For future human missions to distant destinations, it is integral to find a way to reduce travel time, increase cargo capacity, or both. 

This is vital because prolonged time in space increases health risks for astronauts. 

Therefore, developing more efficient propulsion systems is required to make deep-space travel safer and more feasible.

The CNTR’s potential looks promising.

As per the study paper, it is projected to have a high specific impulse of 1800 seconds, compared to approximately 450 seconds for chemical engines and 900 seconds for 1960s-era nuclear designs. 

The CNTR could enable viable human missions to Mars with round-trip times shortened to 420 days. 

Spencer Christian, a PhD student leading prototype construction, envisions a safe one-way trip to Mars in just six months.

“Depending on how well it works, the prototype CNTR engine is pushing us towards the future,” said Christian in the press release.

Beyond Mars, this powerful thrust could facilitate quicker scientific rendezvous missions to the outer planets and Kuiper Belt objects via direct injection orbits.

Engineering challenges

In addition to being faster, nuclear thermal propulsion gives rockets more flexibility in flight paths than chemical engines can reach distant targets. 

Moreover, the CNTR could also use various propellants, such as ammonia, methane, propane, or hydrazine. This ability could pave the way for utilizing in-space resources from asteroids and Kuiper Belt objects, developing a self-sustaining presence in space.

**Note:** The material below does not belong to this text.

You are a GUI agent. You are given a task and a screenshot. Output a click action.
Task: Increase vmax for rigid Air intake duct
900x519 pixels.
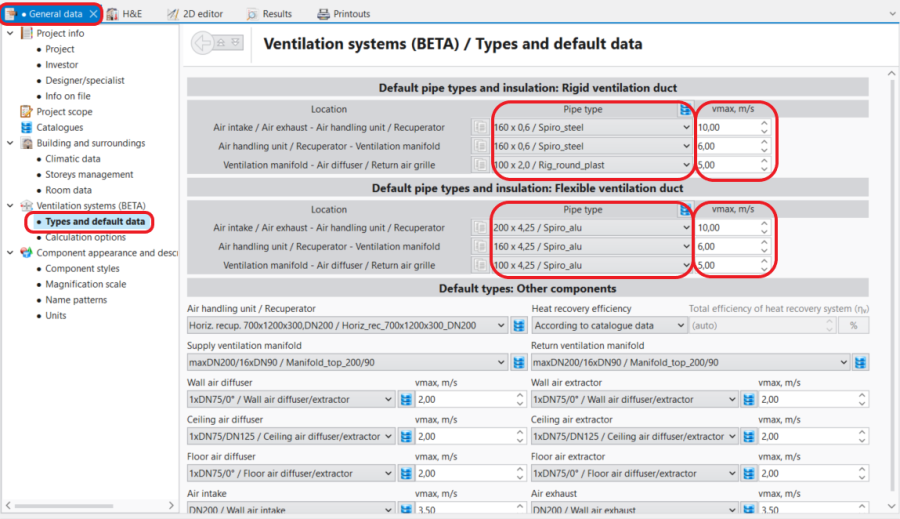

These advanced capabilities of nuclear thermal propulsion could also support new one-way robotic missions to distant outer planets like Saturn, Uranus, and Neptune.

At present, the CNTR concept faces major engineering challenges. 

According to Wang, the team needs to solve technical hurdles before the design is ready. 

These challenges include ensuring stable startup, operation, and shutdown, as well as minimizing the loss of uranium fuel and managing potential engine failures. The team hopes to have the design ready within five years. 

“We need to keep space nuclear propulsion as a consistent priority in the future, so that technology can have time to mature,” said Wang. 

The Ohio State team’s efforts are supported by a grant provided by NASA, which showcases the national importance of this advanced propulsion technology in shaping the future of space exploration.